* Task goal
The answer must be every line below that holds the word "Viewport".

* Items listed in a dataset

/---

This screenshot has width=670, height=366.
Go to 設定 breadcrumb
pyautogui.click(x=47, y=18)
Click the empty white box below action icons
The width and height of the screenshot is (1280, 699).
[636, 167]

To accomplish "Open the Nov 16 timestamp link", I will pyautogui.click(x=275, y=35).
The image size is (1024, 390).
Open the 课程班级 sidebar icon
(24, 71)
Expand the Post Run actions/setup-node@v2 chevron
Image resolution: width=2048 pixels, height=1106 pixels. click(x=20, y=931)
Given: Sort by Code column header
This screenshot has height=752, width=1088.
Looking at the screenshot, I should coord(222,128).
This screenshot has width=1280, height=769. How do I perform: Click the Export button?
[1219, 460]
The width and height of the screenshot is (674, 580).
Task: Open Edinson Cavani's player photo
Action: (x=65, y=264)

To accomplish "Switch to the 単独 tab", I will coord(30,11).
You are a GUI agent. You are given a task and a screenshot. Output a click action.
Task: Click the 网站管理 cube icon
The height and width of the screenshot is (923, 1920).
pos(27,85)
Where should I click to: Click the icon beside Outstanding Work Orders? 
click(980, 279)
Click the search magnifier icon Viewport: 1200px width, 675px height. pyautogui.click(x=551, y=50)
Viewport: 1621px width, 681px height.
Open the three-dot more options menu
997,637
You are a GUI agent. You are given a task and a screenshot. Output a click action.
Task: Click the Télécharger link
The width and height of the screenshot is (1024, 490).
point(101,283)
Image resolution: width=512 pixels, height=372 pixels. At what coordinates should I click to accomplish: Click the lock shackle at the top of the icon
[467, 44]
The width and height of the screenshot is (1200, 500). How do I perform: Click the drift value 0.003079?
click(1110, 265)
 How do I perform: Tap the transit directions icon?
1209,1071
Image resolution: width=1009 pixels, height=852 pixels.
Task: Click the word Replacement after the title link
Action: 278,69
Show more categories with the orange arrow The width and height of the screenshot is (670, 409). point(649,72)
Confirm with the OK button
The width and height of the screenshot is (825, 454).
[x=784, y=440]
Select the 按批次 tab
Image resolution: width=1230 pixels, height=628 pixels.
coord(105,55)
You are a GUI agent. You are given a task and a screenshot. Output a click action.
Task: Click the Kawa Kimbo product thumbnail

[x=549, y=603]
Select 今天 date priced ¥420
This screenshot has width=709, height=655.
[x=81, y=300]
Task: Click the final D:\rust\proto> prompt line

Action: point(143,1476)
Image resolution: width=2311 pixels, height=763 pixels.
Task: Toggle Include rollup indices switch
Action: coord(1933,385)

\---

* Completed task
Click the search magnifier icon Viewport: 1200px width, 675px height. pyautogui.click(x=551, y=50)
Viewport: 1621px width, 681px height.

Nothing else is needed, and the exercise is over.